If you operate your business as a sole proprietorship (when one person runs the enterprise, the most common business form for crafts businesses), you will be personally liable for all business debts. The same is true for a partnership. A creditor can collect a partnership debt against any partner, regardless of which partner incurred the debt. That means that if your partner orders $50,000 worth of glass-blowing supplies without telling you and then moves to Venezuela, you could be on the hook for the entire amount. A written partnership agreement can apportion liability among partners, but it won’t absolve you of personal liability.

The Business Entity as Shield

Corporations and limited liability companies (LLCs) are created to shield the owners from personal liability.

Example:  People’s Pottery, the 52-store chain that sold made-in-America crafts, filed for bankruptcy in 2001, owing millions to crafts businesses. However, the owners were not held personally liable because they had created a corporate entity that owned the company.

In short, if you operate as a corporation or LLC, creditors can—with rare exceptions—only collect their debts from the business’s assets, not from the owners. This protection comes at a price. To acquire corporate or LLC status, you need to pay fees and file paperwork with your Secretary of State or other state filing office.
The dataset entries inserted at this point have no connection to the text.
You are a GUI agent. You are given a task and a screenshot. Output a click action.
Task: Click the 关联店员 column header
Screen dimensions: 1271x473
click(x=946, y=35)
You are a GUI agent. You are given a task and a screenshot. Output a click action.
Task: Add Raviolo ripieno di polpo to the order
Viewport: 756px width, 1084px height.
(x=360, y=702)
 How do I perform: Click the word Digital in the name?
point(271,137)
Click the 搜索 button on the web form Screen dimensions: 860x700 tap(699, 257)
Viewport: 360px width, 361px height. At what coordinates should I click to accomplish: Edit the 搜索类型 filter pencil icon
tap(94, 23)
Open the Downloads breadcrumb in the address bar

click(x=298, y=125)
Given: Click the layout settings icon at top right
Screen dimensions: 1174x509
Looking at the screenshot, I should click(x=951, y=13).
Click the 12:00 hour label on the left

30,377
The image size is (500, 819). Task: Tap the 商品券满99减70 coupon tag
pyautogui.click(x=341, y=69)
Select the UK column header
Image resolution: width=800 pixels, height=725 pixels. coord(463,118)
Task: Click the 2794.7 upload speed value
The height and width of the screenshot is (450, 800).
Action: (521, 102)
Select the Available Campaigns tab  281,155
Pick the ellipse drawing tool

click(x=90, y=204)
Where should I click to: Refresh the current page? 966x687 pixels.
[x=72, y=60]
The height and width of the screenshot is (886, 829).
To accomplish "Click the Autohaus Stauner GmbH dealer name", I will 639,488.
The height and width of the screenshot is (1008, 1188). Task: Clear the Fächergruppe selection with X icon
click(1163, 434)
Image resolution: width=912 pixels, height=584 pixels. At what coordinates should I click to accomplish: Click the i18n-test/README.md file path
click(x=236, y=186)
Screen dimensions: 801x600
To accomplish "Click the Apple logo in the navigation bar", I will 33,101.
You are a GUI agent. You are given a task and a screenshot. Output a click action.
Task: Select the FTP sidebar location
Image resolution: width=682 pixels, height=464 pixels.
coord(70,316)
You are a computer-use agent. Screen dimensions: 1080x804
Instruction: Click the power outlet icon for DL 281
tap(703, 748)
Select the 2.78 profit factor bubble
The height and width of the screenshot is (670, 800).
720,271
And LLCs and corporations require some continuing legal attention.

Bottom line. If your crafts business simply isn’t going to run up many debts or run many risks you probably don’t need to convert from a sole proprietorship to an LLC or corporation. (18 million small businesses in the U.S. have not chosen to incorporate or form an LLC.) These entities and corporations can shield your personal assets—your house and savings —from many business debts and court judgments but they may not be necessary for businesses that are low on the liability scale. (Insurance may be a better method of protecting assets.)